Crohn’s disease is an inflammatory disorder of the gastrointestinal tract that affects an estimated 500,000 people in the United States. Symptoms include abdominal pain, fever, nausea, vomiting, weight loss and diarrhea. Crohn’s disease has no known medical cure. One common therapy used to manage the disease is a series of intravenous infusions of infliximab, which blocks tumor necrosis factor, an important cause of inflammation in Crohn’s disease. Azathioprine is an orally-administered, small molecule immunosuppressive which has a broad immunosuppressive effect.
“Historically, patients with Crohn’s disease have been treated sequentially with steroids, then azathioprine, then monoclonal antibodies such as infliximab. The study definitively demonstrates that infliximab-based strategies are more effective than azathioprine,” says William Sandborn, M.D., the lead author and a gastroenterologist at Mayo Clinic. “Clinicians should consider a shift in practice to incorporate this new data.”
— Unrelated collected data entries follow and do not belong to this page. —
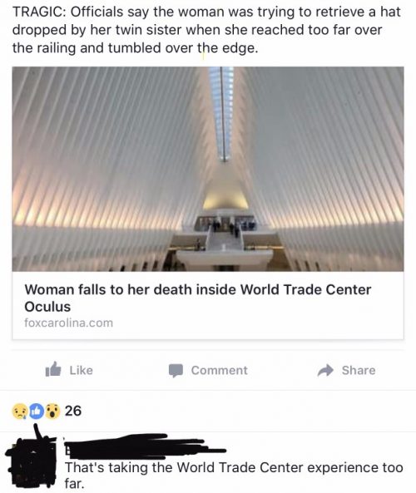Click the wow surprised reaction emoji

pos(52,412)
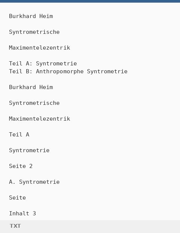Viewport: 180px width, 233px height.
Task: Select the second "Burkhard Heim" line
Action: 31,87
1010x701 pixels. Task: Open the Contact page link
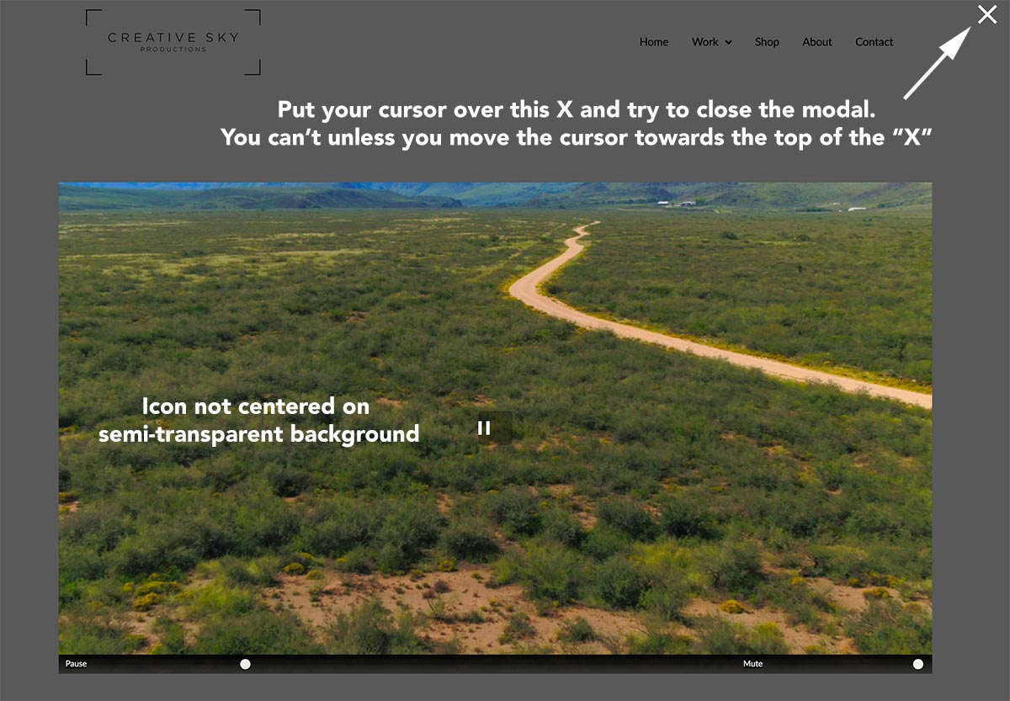[874, 42]
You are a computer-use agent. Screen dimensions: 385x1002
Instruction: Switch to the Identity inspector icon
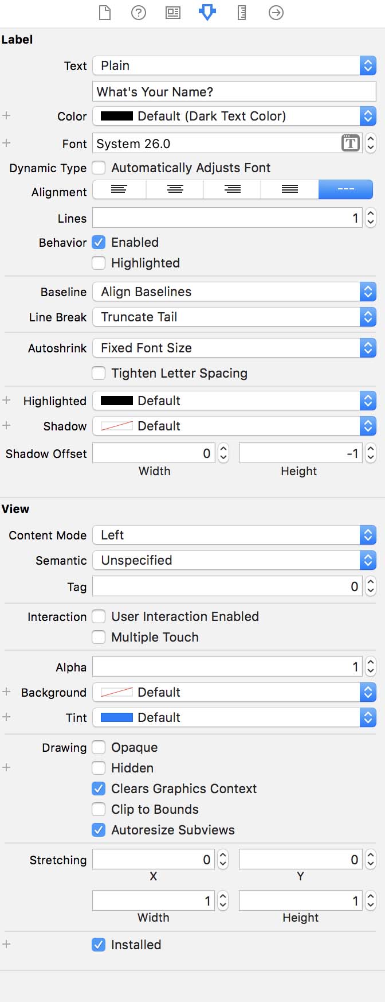point(173,13)
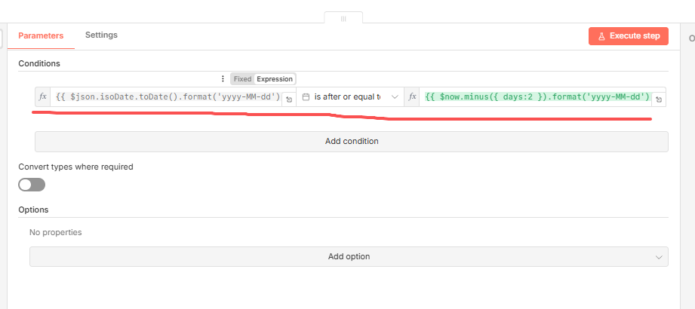Click the Add condition button
The width and height of the screenshot is (695, 309).
(x=351, y=141)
The study, conducted at more than 200 sites, included 508 patients who have moderate to severe Crohn’s disease. Researchers found that 57 percent of patients who received combination therapy with infliximab and azathioprine achieved steroid-free remission after 26 weeks. This is compared to 44 percent of patients who achieved remission with infliximab monotherapy and 30 percent with azathioprine alone. Both the infliximab combination therapy and infliximab monotherapy groups were statistically superior to the azathioprine group. In addition, 61 percent of patients who received the combination therapy of infliximab and azathioprine also experienced healing of the bowel demonstrated by colonoscopy (mucosal healing). This is important because previous studies have suggested that patients who have mucosal healing are less likely to require hospitalization and surgery.
“Our goal with this study was to determine if infliximab-based treatment strategies were safe and more effective than treatment with azathioprine in these patients,” says Dr. Sandborn. “For patients, this new therapy is an opportunity for remission and a significant improvement in quality of life.”
Patients in this study were recruited from community and tertiary care centers, academic medical institutions and independent research organizations in the United States, Israel and Europe.
Each year, physicians at Mayo Clinic’s campuses in Arizona, Florida and Minnesota treat approximately 2,000 patients who have Crohn’s disease.
Mayo Clinic’s Division of Gastroenterology and Hepatology has been ranked #1 in U.S. News & World Report’s Honor Roll of Top Hospitals since the rankings began 18 years ago.
This research was funded by Centocor, Inc. Mayo Clinic receives consulting fees for work provided by Dr. Sandborn from Centocor Inc., Abbott Laboratories, and UCB Pharma. Remicade (infliximab) is a product of Centocor, Inc.